Sunday, September 7, 2014

I'm A Distaster- Ghost Town 9/7/14


    Wow. Okay. So, its been a while since I've written anything in here. But, I have been writing so I guess thats good. Actually, I've been writing a lot of poetry. And I think that I want to start posting it here. If you guys don't mind of course.

    Nothing new has really happened. I met a guy, Quinn, and we had sex, then he stopped talking to me so that kinda sucked. But I'm over that now. And I'm kinda with a new guy. His name is Ryan and he lives in Oklahoma. He's a really good guy and I trust him a lot. The issue is..he's 19. And I'm just about to be 16 in a little over a month. I talked to my mom about him and she said she had a little problem with it but she's ok with me being with him. But I think she is mainly because he's going into the Military. He want's to be and EOD. THE most dangerous job (of course). But it's his choice. He said that he might try and come to Florida for my birthday (which just so happens to be when Michael will be here). So thats good, hopefully we're still together.

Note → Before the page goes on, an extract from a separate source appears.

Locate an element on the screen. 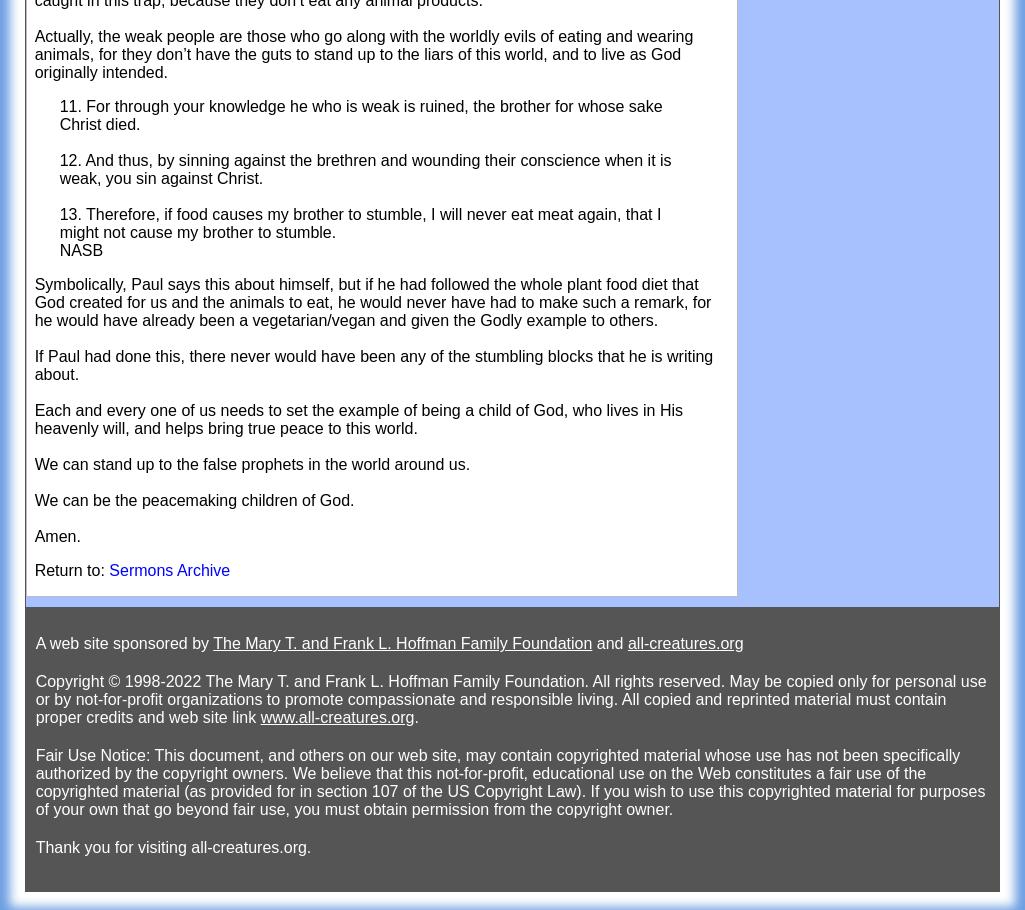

    Honestly, I'm not really sure what else to talk about. I just started my Sophomore year at FPC and thats fun I guess. But uhm.. thats basically it I guess.

    I will be posting some poetry along with these posts and I'll try to get back to updating daily/weekly.

Bye Lovelys
~Invisible Girl

Thursday, March 13, 2014

Good Girl- Lily Kershaw 3/13/14

  I've been going through a lot the last few months. I'm not sure what wrong with me. I mean. One minute I'm happy and smiling, and the next it's like I'm a completely different person. Like I was never there. I think the depression is getting to me. I need to find a way out. A way to be less of who I am right now. I feel like I hurt the people I care about and I don't want to be that person. But, I also don't want to be the shy girl that i used to be. I really don't want to be her anymore. She was naive and stupid and too.. whats the word.. good all the time. I don't know. Maybe it's all in my head and I'm "looking for excuses". Maybe I am. I don't know anymore. But I could really use someone to talk too.. hint, hint. No? Ok. I gotta go guys. Bye.


~Invisible Girl

Monday, February 24, 2014

Its Been A While- Staind 2/24/14

  GUYS!!! I've been gone for forever!!! Not a lot has happened the last month or so, but I am better. However, theres something I want to get out. I have been trying really hard to stop cutting. And the emails I've been getting from you guys help keep me strong. This is basically a 'Thank You' note to all you guys. I love you!! :* I'm not sure if the blogger will put up my email but if I put it on, I want you guys to email me. It can be about ANYTHING! Just send it in. Whether you need advice on something, or just someone to listen. I'm here. Just email me :)

its sandlinkat@gmail.com

so yea. here ya go. E-mail me c:


~Invisible Girl

Saturday, January 18, 2014

Skinny Love- Birdy 1/19/14

  Guys, I don't even know even more. I'm losing the people I care about most. I don't know what to do to get them back. I mean.. a guy I was in love with doesn't hardly talk to me. Meghan treats me like shit half the time. Alex barely talks to me anymore. i just... i dont know what to do. sorry this one is so short. more next time i guess.


~Invisible Girl

Thursday, December 26, 2013

Not Sure What To Do 12/26/13

  So, I've been debating showing my mom this blog. I mean, it would make things easier if she knew all this. But, I also don't know how she would react to it all. To me sharing all of this personal stuff with people. To me not actually telling her about all of this stuff in my life. She doesn't know about me and the senior Michael. Or about how i feel like talking, or writing about what happened when I was younger. I'm just unsure of what to do about this.

sorry i just needed to get that out.